News

Road Policies Stuck in the Slow Lane

27.9.1998

Increases in road expenditure promised by the Federal Government and Opposition would go a long way towards fixing the roads, but only if the two amounts were added together, according to the Australian Automobile Association. The national motoring body's Executive Director, Lauchlan McIntosh, said today that, while both Parties' road policies included extra funds and other worthwhile initiatives, each fell well short of what was needed.

 

Promises of an additional $150 million for roads over three years by Labor and an additional $195 million over an unspecified period by the Coalition needed to be compared with the Federal Department of Transport's recommendation that funding for the National Highway alone should be increased by $275 million a year.

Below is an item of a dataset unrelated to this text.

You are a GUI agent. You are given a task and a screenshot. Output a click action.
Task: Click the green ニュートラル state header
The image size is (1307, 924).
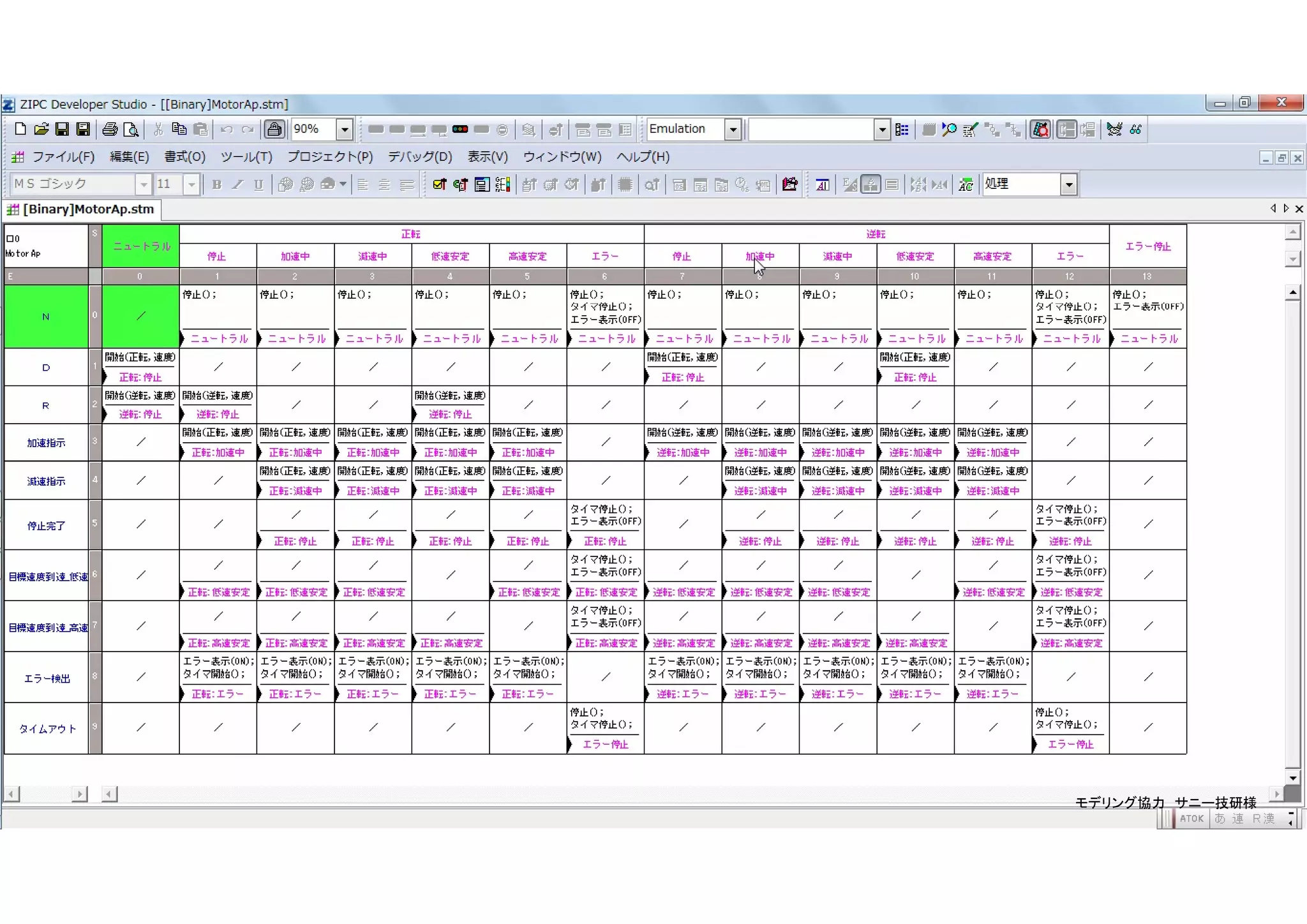(141, 246)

To put the promises into perspective, if the Coalition's extra $195 million was shared among scheduled road projects, it would pay for:

 

  • upgrading 5km in NSW and 1.7km in Victoria of the Hume Highway at Albury-Wodonga*;
  • 3.3km of the Gunalda Range deviation south of Bundaberg, Queensland*;
  • extending the Mitchell Freeway in WA by 1km a year for four years*;
  • building overtaking lanes on the Dukes Highway, SA, between Tailem Bend and the Victorian border*;
  • junction upgrades along the Bass and Midland Highways in Tasmania*;
  • 2.6km of the Palmerston by-pass to duplicate the Stuart Highway in the NT;
  • and a study to investigate future route options for the Barton Highway between the ACT border and Yass.

 

"Moreover, motorists will have already paid for most of the promised funding through increases in fuel tax resulting from the twice-yearly adjustment of excise rates in line with inflation," Mr McIntosh said. "This netted the Government an extra $45 million in revenue from the latest adjustment in August alone."

 

Funding for the eradication of 'black spots' needed to be increased in particular. Evaluations had shown a reduction in fatalities of up to 31 a year for every $100 million spent on these programs, but they were currently funded at an annual rate of less than $50 million.

 

Mr McIntosh called on both the Government and Opposition to commit a greater share of fuel tax revenue to road construction and maintenance. "The Coalition has identified 18 cents of the 43 cents per litre excise on diesel as a road user charge, but only about 5.0 cpl of fuel tax is allocated to roads," he said.

 

* Figures are for comparison purposes only as some of the Coalition's extra funds have been earmarked for specific projects.